**WORK ITEM**
Word for word, transcribe the data below from the line with "KBT auf YouTube (710, 1236)" to the line with "Calendario di Luglio 2017 (70, 1772)", keeping both of those lines.

**DATA EXTRACTS**
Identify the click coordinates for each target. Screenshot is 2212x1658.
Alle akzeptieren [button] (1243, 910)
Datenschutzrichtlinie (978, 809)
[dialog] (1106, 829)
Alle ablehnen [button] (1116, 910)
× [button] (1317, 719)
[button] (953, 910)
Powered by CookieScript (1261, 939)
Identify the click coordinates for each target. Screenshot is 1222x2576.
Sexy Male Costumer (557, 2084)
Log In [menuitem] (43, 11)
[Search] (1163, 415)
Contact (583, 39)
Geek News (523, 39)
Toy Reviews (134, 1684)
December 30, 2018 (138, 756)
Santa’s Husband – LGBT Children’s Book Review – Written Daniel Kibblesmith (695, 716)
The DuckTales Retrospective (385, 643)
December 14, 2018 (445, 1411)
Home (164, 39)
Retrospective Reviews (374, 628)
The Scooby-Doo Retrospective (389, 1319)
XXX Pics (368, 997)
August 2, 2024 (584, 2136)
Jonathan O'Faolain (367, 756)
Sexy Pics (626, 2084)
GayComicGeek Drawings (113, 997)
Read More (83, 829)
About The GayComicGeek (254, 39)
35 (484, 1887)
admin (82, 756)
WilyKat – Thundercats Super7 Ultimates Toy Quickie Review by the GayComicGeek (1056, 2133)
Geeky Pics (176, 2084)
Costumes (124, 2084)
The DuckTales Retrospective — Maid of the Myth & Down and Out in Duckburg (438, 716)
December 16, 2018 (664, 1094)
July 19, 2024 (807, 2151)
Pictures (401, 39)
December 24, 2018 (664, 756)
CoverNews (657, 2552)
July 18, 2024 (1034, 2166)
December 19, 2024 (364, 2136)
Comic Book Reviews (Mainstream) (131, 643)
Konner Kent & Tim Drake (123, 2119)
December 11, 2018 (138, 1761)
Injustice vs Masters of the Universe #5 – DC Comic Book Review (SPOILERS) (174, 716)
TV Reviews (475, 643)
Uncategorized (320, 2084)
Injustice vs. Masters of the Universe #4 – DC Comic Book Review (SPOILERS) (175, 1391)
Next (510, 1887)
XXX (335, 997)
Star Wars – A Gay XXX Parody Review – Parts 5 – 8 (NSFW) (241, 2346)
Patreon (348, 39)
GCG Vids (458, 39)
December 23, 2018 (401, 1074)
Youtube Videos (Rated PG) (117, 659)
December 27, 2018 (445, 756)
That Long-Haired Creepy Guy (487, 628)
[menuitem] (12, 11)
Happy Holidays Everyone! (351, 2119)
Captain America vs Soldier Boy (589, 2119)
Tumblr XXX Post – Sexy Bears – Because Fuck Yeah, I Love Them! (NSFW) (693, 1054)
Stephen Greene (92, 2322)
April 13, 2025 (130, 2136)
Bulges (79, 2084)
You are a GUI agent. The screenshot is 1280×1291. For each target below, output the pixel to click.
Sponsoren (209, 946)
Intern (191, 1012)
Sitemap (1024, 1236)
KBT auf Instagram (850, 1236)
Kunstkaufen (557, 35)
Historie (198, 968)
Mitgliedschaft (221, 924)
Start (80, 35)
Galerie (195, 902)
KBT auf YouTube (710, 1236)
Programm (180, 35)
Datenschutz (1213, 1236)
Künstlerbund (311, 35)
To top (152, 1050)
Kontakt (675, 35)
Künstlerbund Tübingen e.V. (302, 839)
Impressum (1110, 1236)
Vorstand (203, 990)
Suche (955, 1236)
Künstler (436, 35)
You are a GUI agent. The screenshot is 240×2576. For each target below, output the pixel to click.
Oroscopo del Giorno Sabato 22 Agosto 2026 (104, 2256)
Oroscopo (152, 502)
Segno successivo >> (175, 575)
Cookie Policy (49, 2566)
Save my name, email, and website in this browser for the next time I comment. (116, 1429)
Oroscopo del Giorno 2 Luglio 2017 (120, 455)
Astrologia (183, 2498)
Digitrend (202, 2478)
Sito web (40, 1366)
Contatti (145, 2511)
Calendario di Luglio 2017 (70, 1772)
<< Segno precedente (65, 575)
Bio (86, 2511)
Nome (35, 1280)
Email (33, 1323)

**RESPONSE BELOW**
KBT auf YouTube (710, 1236)
Programm (180, 35)
Datenschutz (1213, 1236)
Künstlerbund (311, 35)
To top (152, 1050)
Kontakt (675, 35)
Künstlerbund Tübingen e.V. (302, 839)
Impressum (1110, 1236)
Vorstand (203, 990)
Suche (955, 1236)
Künstler (436, 35)
You are a GUI agent. The screenshot is 240×2576. For each target below, output the pixel to click.
Oroscopo del Giorno Sabato 22 Agosto 2026 (104, 2256)
Oroscopo (152, 502)
Segno successivo >> (175, 575)
Cookie Policy (49, 2566)
Save my name, email, and website in this browser for the next time I comment. (116, 1429)
Oroscopo del Giorno 2 Luglio 2017 (120, 455)
Astrologia (183, 2498)
Digitrend (202, 2478)
Sito web (40, 1366)
Contatti (145, 2511)
Calendario di Luglio 2017 (70, 1772)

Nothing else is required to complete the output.